Working data
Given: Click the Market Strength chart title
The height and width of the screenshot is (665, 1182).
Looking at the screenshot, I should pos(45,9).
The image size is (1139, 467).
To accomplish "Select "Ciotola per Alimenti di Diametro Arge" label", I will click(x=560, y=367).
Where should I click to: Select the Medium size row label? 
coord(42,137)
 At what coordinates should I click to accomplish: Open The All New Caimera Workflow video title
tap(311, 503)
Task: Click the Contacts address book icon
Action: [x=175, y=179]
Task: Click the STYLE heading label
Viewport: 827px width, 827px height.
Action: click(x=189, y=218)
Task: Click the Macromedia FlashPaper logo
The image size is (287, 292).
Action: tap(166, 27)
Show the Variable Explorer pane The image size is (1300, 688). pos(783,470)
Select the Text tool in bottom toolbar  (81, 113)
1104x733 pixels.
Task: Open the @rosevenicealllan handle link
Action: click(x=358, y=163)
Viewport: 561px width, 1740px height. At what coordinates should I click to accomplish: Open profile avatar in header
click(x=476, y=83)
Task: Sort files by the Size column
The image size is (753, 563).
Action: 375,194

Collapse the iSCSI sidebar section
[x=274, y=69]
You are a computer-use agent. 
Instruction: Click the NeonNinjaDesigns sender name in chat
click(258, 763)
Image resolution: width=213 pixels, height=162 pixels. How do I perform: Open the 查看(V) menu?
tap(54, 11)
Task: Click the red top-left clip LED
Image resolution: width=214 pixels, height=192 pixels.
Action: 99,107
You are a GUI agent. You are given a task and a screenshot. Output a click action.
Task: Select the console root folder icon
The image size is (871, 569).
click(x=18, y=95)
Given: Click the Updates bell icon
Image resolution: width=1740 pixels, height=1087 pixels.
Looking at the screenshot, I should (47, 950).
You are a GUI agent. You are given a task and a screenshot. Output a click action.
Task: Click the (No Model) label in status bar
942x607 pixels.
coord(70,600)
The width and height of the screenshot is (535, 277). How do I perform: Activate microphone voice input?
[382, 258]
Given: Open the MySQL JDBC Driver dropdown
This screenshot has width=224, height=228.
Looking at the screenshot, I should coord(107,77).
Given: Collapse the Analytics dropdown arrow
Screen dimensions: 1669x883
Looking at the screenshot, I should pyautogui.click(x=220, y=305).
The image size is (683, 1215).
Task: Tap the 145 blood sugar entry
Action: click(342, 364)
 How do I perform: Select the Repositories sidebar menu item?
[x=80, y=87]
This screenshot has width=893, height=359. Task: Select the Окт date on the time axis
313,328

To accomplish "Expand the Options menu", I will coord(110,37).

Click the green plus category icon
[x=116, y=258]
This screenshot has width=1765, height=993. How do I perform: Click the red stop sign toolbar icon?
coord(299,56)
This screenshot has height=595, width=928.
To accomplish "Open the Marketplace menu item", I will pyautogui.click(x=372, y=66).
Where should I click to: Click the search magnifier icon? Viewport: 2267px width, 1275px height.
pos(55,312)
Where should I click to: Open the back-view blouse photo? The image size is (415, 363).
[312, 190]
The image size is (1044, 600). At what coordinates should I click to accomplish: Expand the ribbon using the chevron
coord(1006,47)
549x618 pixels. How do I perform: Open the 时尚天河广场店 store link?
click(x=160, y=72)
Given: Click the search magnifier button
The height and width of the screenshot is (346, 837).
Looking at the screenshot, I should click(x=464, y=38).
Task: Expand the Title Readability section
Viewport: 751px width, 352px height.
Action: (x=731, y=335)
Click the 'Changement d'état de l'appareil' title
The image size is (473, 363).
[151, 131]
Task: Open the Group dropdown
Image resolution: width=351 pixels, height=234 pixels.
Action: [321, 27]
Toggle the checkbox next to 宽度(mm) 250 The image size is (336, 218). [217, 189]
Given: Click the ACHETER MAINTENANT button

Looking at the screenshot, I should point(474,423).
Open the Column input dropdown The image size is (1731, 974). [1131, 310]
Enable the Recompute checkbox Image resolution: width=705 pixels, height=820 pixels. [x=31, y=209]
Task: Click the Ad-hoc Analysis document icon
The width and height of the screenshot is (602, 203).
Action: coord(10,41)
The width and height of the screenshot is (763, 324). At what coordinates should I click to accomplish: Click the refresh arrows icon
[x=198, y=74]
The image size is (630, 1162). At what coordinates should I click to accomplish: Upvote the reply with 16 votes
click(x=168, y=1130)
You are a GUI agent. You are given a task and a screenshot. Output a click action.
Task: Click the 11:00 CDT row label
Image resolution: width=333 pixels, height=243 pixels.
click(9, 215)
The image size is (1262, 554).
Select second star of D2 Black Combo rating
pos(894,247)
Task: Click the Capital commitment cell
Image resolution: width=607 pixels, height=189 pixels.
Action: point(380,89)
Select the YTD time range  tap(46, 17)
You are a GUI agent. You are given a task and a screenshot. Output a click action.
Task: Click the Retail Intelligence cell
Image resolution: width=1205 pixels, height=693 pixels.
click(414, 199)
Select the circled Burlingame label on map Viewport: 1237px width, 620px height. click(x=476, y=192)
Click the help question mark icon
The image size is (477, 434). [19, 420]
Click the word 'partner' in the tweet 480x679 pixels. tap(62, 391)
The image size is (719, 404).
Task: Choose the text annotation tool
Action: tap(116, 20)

Given problem
Reproduce every one of the rows above, line for line, with no change to any character.

Task answer
Given: Click the Market Strength chart title
The height and width of the screenshot is (665, 1182).
Looking at the screenshot, I should pos(45,9).
The image size is (1139, 467).
To accomplish "Select "Ciotola per Alimenti di Diametro Arge" label", I will click(x=560, y=367).
Where should I click to: Select the Medium size row label? 
coord(42,137)
 At what coordinates should I click to accomplish: Open The All New Caimera Workflow video title
tap(311, 503)
Task: Click the Contacts address book icon
Action: [x=175, y=179]
Task: Click the STYLE heading label
Viewport: 827px width, 827px height.
Action: click(x=189, y=218)
Task: Click the Macromedia FlashPaper logo
The image size is (287, 292).
Action: tap(166, 27)
Show the Variable Explorer pane The image size is (1300, 688). pos(783,470)
Select the Text tool in bottom toolbar  (81, 113)
1104x733 pixels.
Task: Open the @rosevenicealllan handle link
Action: click(x=358, y=163)
Viewport: 561px width, 1740px height. At what coordinates should I click to accomplish: Open profile avatar in header
click(x=476, y=83)
Task: Sort files by the Size column
The image size is (753, 563).
Action: 375,194

Collapse the iSCSI sidebar section
[x=274, y=69]
You are a computer-use agent. 
Instruction: Click the NeonNinjaDesigns sender name in chat
click(258, 763)
Image resolution: width=213 pixels, height=162 pixels. How do I perform: Open the 查看(V) menu?
tap(54, 11)
Task: Click the red top-left clip LED
Image resolution: width=214 pixels, height=192 pixels.
Action: 99,107
You are a GUI agent. You are given a task and a screenshot. Output a click action.
Task: Select the console root folder icon
The image size is (871, 569).
click(x=18, y=95)
Given: Click the Updates bell icon
Image resolution: width=1740 pixels, height=1087 pixels.
Looking at the screenshot, I should (47, 950).
You are a GUI agent. You are given a task and a screenshot. Output a click action.
Task: Click the (No Model) label in status bar
942x607 pixels.
coord(70,600)
The width and height of the screenshot is (535, 277). How do I perform: Activate microphone voice input?
[382, 258]
Given: Open the MySQL JDBC Driver dropdown
This screenshot has width=224, height=228.
Looking at the screenshot, I should coord(107,77).
Given: Collapse the Analytics dropdown arrow
Screen dimensions: 1669x883
Looking at the screenshot, I should pyautogui.click(x=220, y=305).
The image size is (683, 1215).
Task: Tap the 145 blood sugar entry
Action: click(342, 364)
 How do I perform: Select the Repositories sidebar menu item?
[x=80, y=87]
This screenshot has width=893, height=359. Task: Select the Окт date on the time axis
313,328

To accomplish "Expand the Options menu", I will coord(110,37).

Click the green plus category icon
[x=116, y=258]
This screenshot has width=1765, height=993. How do I perform: Click the red stop sign toolbar icon?
coord(299,56)
This screenshot has height=595, width=928.
To accomplish "Open the Marketplace menu item", I will pyautogui.click(x=372, y=66).
Where should I click to: Click the search magnifier icon? Viewport: 2267px width, 1275px height.
pos(55,312)
Where should I click to: Open the back-view blouse photo? The image size is (415, 363).
[312, 190]
The image size is (1044, 600). At what coordinates should I click to accomplish: Expand the ribbon using the chevron
coord(1006,47)
549x618 pixels. How do I perform: Open the 时尚天河广场店 store link?
click(x=160, y=72)
Given: Click the search magnifier button
The height and width of the screenshot is (346, 837).
Looking at the screenshot, I should click(x=464, y=38).
Task: Expand the Title Readability section
Viewport: 751px width, 352px height.
Action: (x=731, y=335)
Click the 'Changement d'état de l'appareil' title
The image size is (473, 363).
[151, 131]
Task: Open the Group dropdown
Image resolution: width=351 pixels, height=234 pixels.
Action: [321, 27]
Toggle the checkbox next to 宽度(mm) 250 The image size is (336, 218). [217, 189]
Given: Click the ACHETER MAINTENANT button

Looking at the screenshot, I should point(474,423).
Open the Column input dropdown The image size is (1731, 974). [1131, 310]
Enable the Recompute checkbox Image resolution: width=705 pixels, height=820 pixels. [x=31, y=209]
Task: Click the Ad-hoc Analysis document icon
The width and height of the screenshot is (602, 203).
Action: coord(10,41)
The width and height of the screenshot is (763, 324). At what coordinates should I click to accomplish: Click the refresh arrows icon
[x=198, y=74]
The image size is (630, 1162). At what coordinates should I click to accomplish: Upvote the reply with 16 votes
click(x=168, y=1130)
You are a GUI agent. You are given a task and a screenshot. Output a click action.
Task: Click the 11:00 CDT row label
Image resolution: width=333 pixels, height=243 pixels.
click(9, 215)
The image size is (1262, 554).
Select second star of D2 Black Combo rating
pos(894,247)
Task: Click the Capital commitment cell
Image resolution: width=607 pixels, height=189 pixels.
Action: point(380,89)
Select the YTD time range  tap(46, 17)
You are a GUI agent. You are given a task and a screenshot. Output a click action.
Task: Click the Retail Intelligence cell
Image resolution: width=1205 pixels, height=693 pixels.
click(414, 199)
Select the circled Burlingame label on map Viewport: 1237px width, 620px height. click(x=476, y=192)
Click the help question mark icon
The image size is (477, 434). [19, 420]
Click the word 'partner' in the tweet 480x679 pixels. tap(62, 391)
The image size is (719, 404).
Task: Choose the text annotation tool
Action: tap(116, 20)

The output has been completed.